» **Your tasks**:
1 > Answer these questions about the passage on Arizona Oddfellow's housing project.
(a) Which agency insures the mortgage for the housing project?
(b) Where must Arizona Oddfellow place all revenues?
(c) Whose prior written approval must the owners obtain?
2 > Edit the passage on Arizona Oddfellow's housing project by writing out the part starting at "Owners shall not" and ending at "and necessary repairs....", with "Commissioner" changed to "Secretary".

» **Passage**:

○ ○ ○ ○ ○ ○ ○

Arizona Oddfellow owns and operates a low income housing project for the elderly. The mortgage for the housing project is insured by HUD under § 236 of the National Housing Act, 12 U.S.C. § 1715z-1. As a condition of its participation in the § 236 program, Arizona Oddfellow entered into a Regulatory Agreement and Addendum with HUD. That agreement requires Arizona Oddfellow to place all revenues in a project fund and permits it to use project funds only for limited purposes, including expenses "necessary" or "incident" to project operation. Further, the Regulatory Agreement requires Arizona Oddfellow to receive permission before using project funds for any purpose, except "reasonable operating expenses" and necessary repairs:


Owners shall not without prior written approval of the Commissioner




(b) Assign, transfer, dispose of, or encumber any personal property of the project, including rents, or pay out any funds, except for reasonable operating expenses and necessary repairs....

○ ○ ○ ○ ○ ○ ○

Items in a dataset:

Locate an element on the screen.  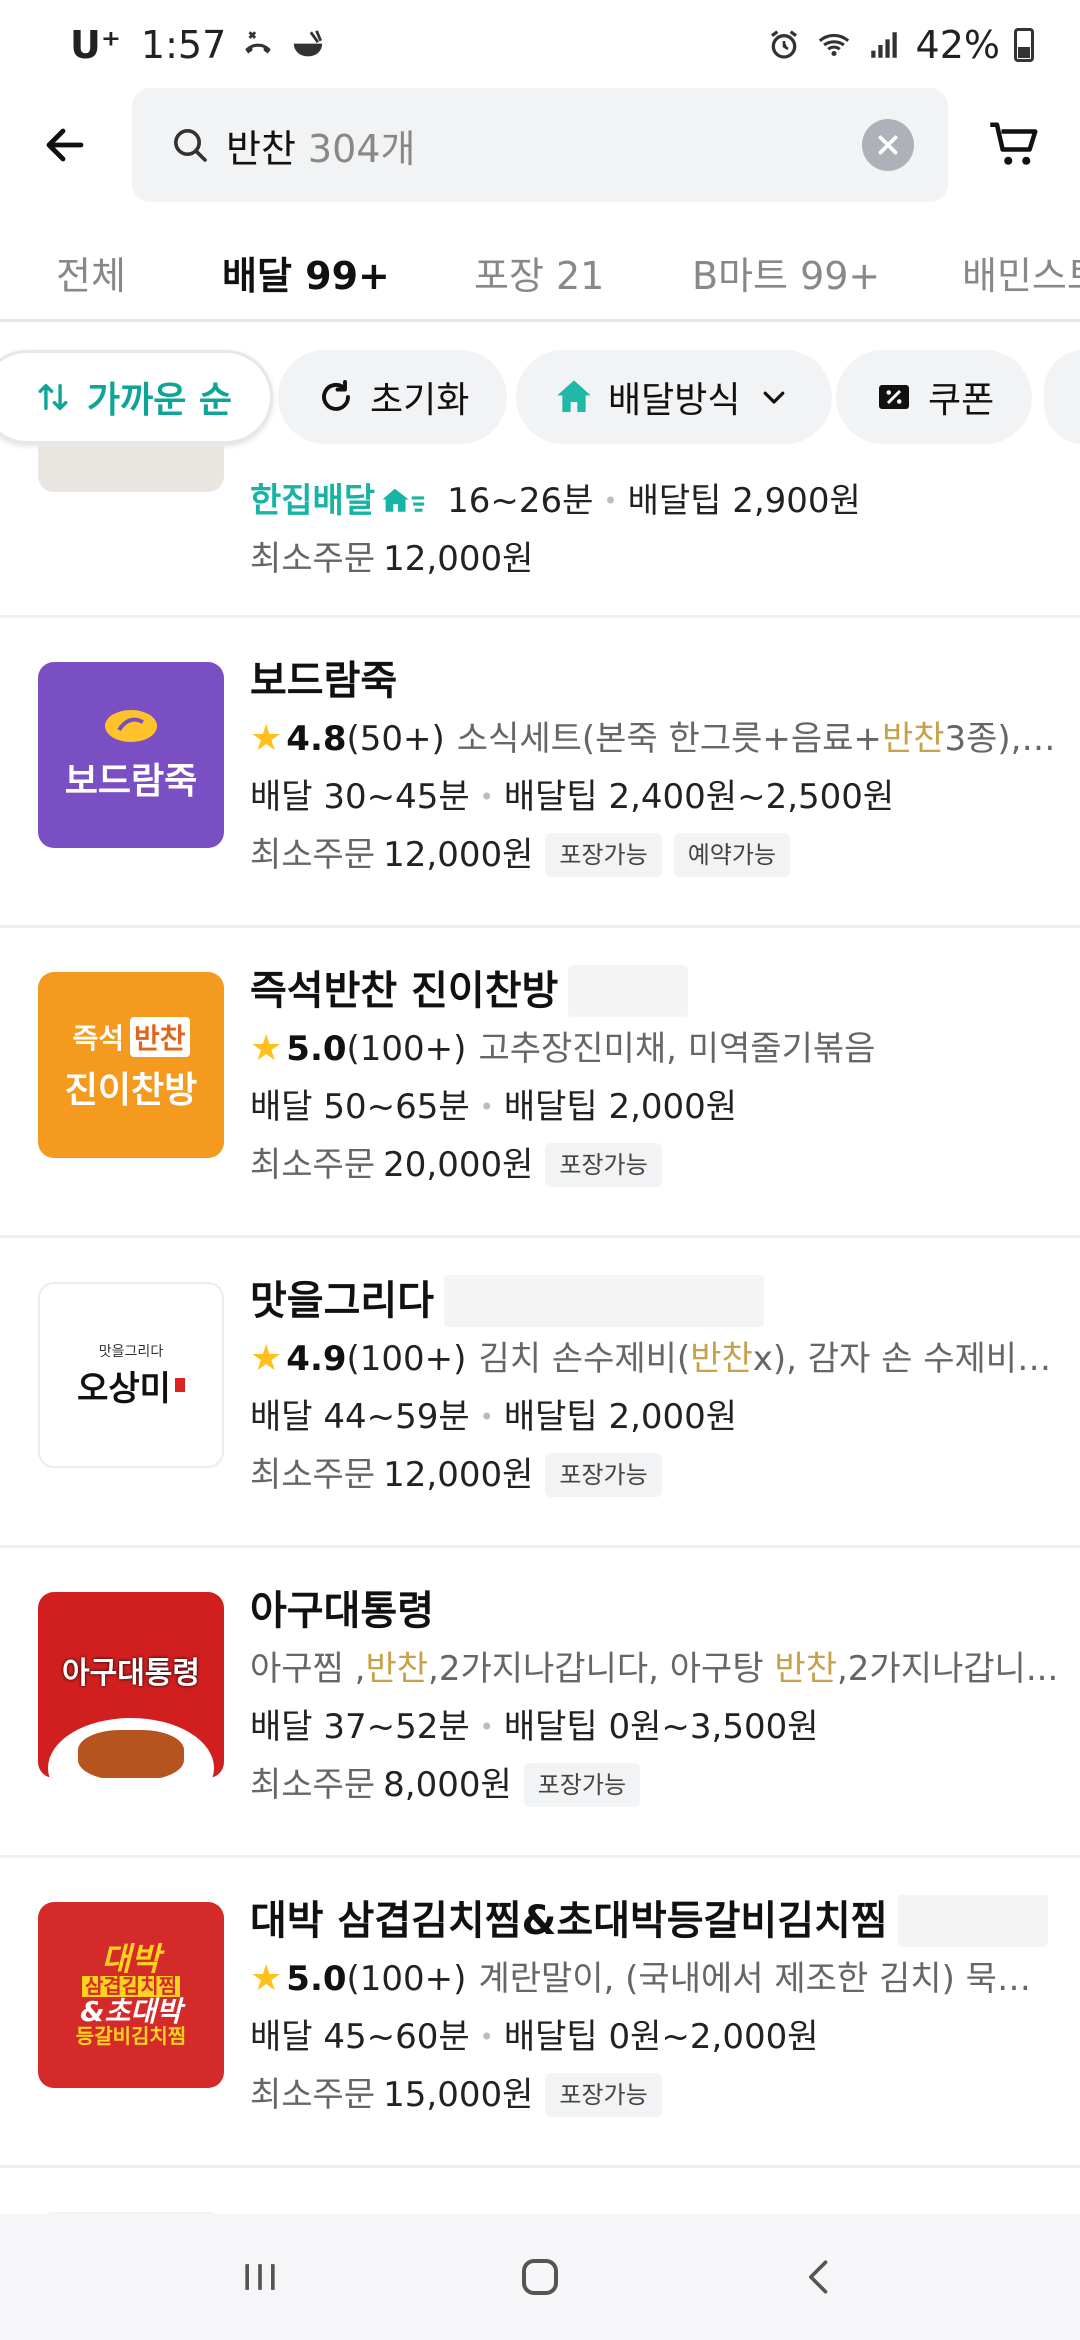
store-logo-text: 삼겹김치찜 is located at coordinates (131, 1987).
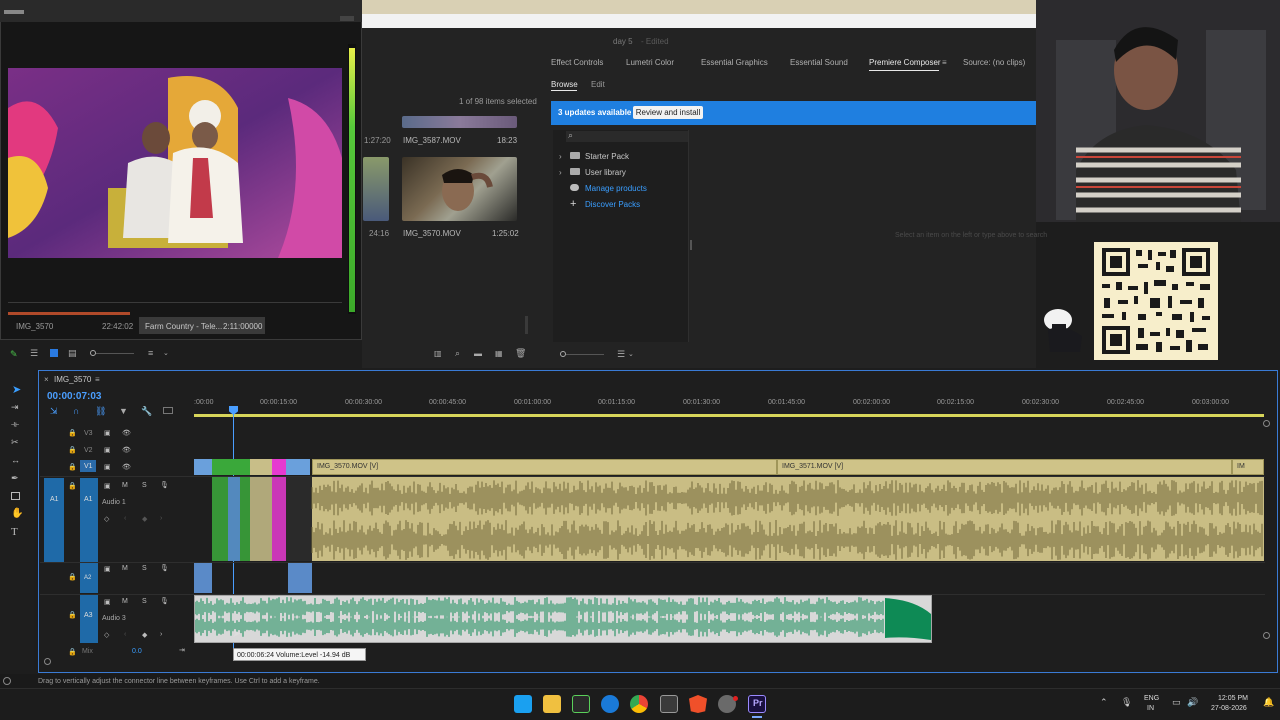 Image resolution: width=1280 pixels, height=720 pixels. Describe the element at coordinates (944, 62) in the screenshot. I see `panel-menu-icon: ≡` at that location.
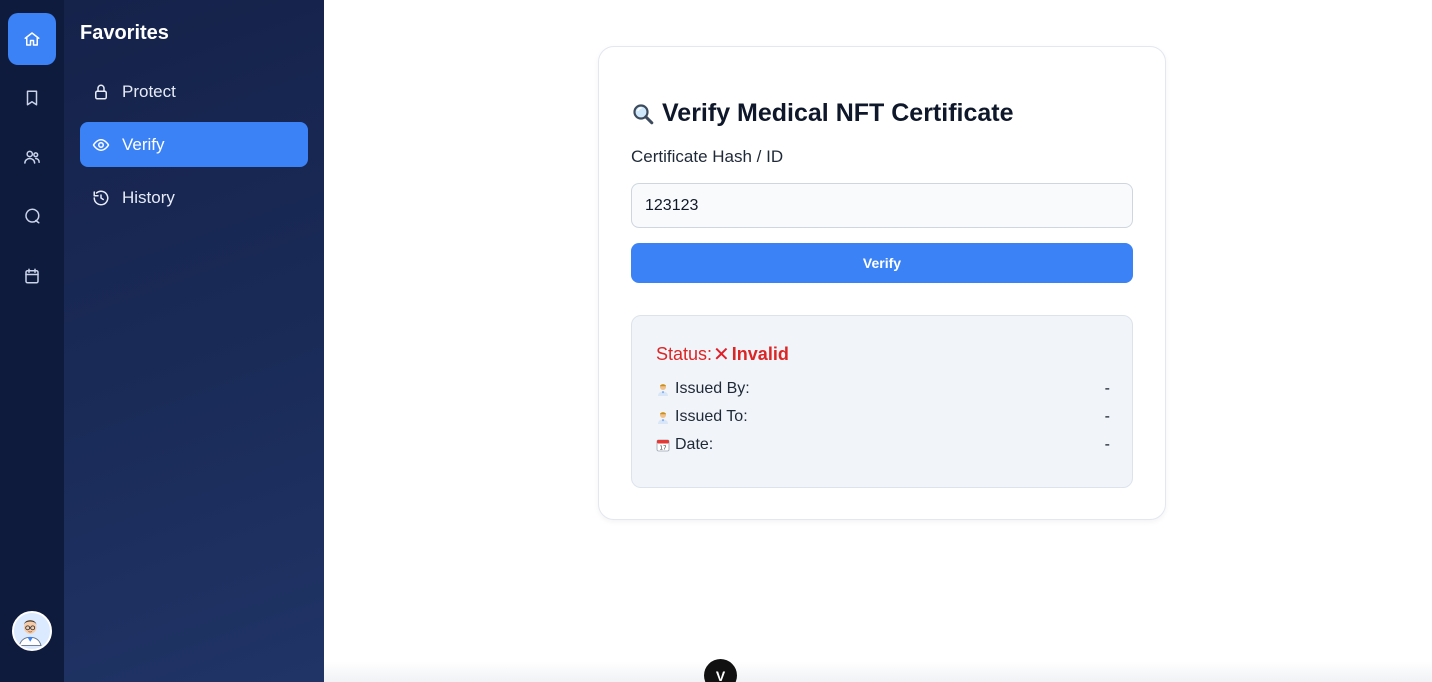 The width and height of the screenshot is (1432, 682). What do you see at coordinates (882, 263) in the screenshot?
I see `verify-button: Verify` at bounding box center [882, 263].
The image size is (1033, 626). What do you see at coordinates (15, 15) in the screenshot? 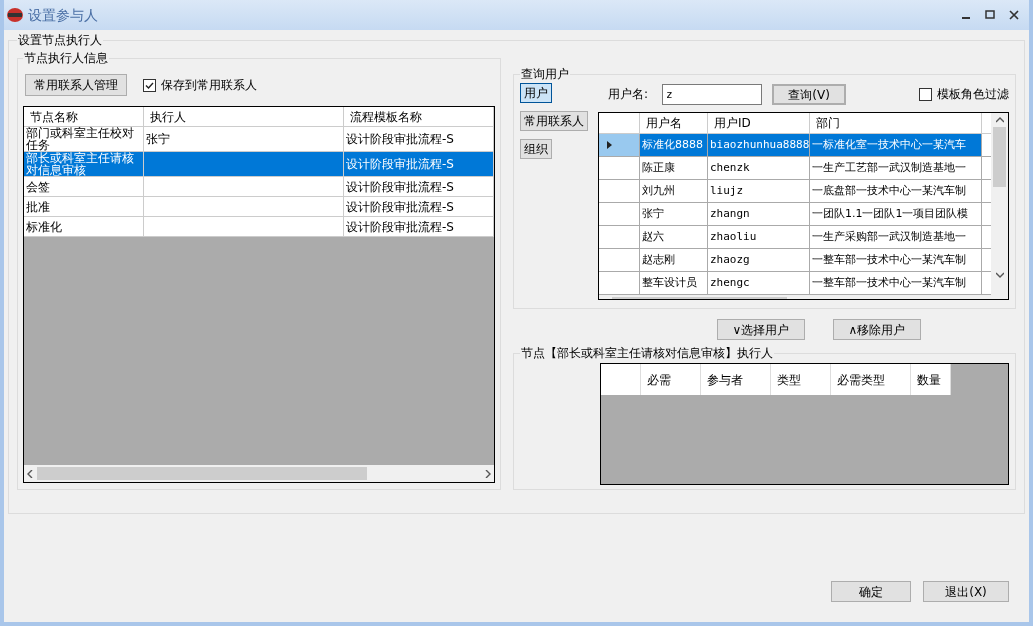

○ ○ ○ ○ ○ ○ ○

» **Answer list**:
1 >
(a) HUD
(b) In a project fund
(c) The Commissioner's

2 >
Owners shall not without prior written approval of the Secretary




(b) Assign, transfer, dispose of, or encumber any personal property of the project, including rents, or pay out any funds, except for reasonable operating expenses and necessary repairs....